* [VORGEGEBENER TEXT]:
..............................

Grundsätzlich versuche ich so wenig Materialien wie möglich einzusetzen und arbeite auch kaum mit einem Materialmix. Meine Gestaltungssprache wird so eher schlicht, ruhig und zeitlos.

Das fügt sich gut ein in mein nachhaltiges Gesamtkonzept, denn umso zurückhaltender und klarer desto länger kann man ein Möbelstück verwenden beziehungsweise desto vielseitiger sind die Einsatzmöglichkeiten: Mein Cube wird so zum Beispiel oft als Buchstütze auf Regalen verwendet und auch der Kinderwaschtisch kann problemlos als Beistelltisch eingesetzt werden.

Ich verwende ausschließlich natürliche Materialien, so dass alle meine Möbel recyclebar sind.

Dadurch, dass sich der Start meines Labels ja mehr oder weniger aus einem kreativen Projekt raus entwickelt hat, war auch die Anfangszeit nicht vollständig durchgeplant.

Viel mehr war ich durch die große Nachfrage meines ersten Produktes so im Fluss, dass sich meine Marke und auch mein Logo nach und nach entwickelt haben. Zusätzlich haben mir die Gewinne daraus geholfen die Produktion meiner weiteren Produkte zu finanzieren.

Da ich eine ziemliche Perfektionistin bin, war das für mich der optimale Start. Ich glaube, hätte ich zu Anfang an alles lückenlos durchgeplant, hätte ich nie gestartet. Dazu gibt es übrigens auch ein schönes Zitat, das mir gerade in der Anfangszeit sehr geholfen hat: „Es ist besser, unvollkommen anzupacken, als perfekt zu zögern“ – Thomas Alva Edisson.

..............................

Gespeicherte Dateneinträge
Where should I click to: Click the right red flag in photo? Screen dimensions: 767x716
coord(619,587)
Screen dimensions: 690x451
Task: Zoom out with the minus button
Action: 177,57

..............................

* [ARBEITSAUFTRÄGE]:
[a] Wofür wird der Cube laut dem Text zum Möbellabel häufig verwendet?
[b] Fasse den Text zum Möbellabel in zwei Sätzen zusammen.
Die Zeilen werden für die Bearbeitung nicht benötigt.

* [LÖSUNGEN NACH AUFGABEN]:
[a] Als Buchstütze auf Regalen.

[b] Die Gestalterin verwendet möglichst wenige und ausschließlich natürliche Materialien, sodass ihre Möbel schlicht, zeitlos, vielseitig einsetzbar und recyclebar sind. Ihr Label entwickelte sich ohne vollständige Planung aus einem kreativen Projekt, wobei Marke und Logo durch die große Nachfrage nach dem ersten Produkt nach und nach entstanden und dessen Gewinne die weiteren Produkte finanzierten.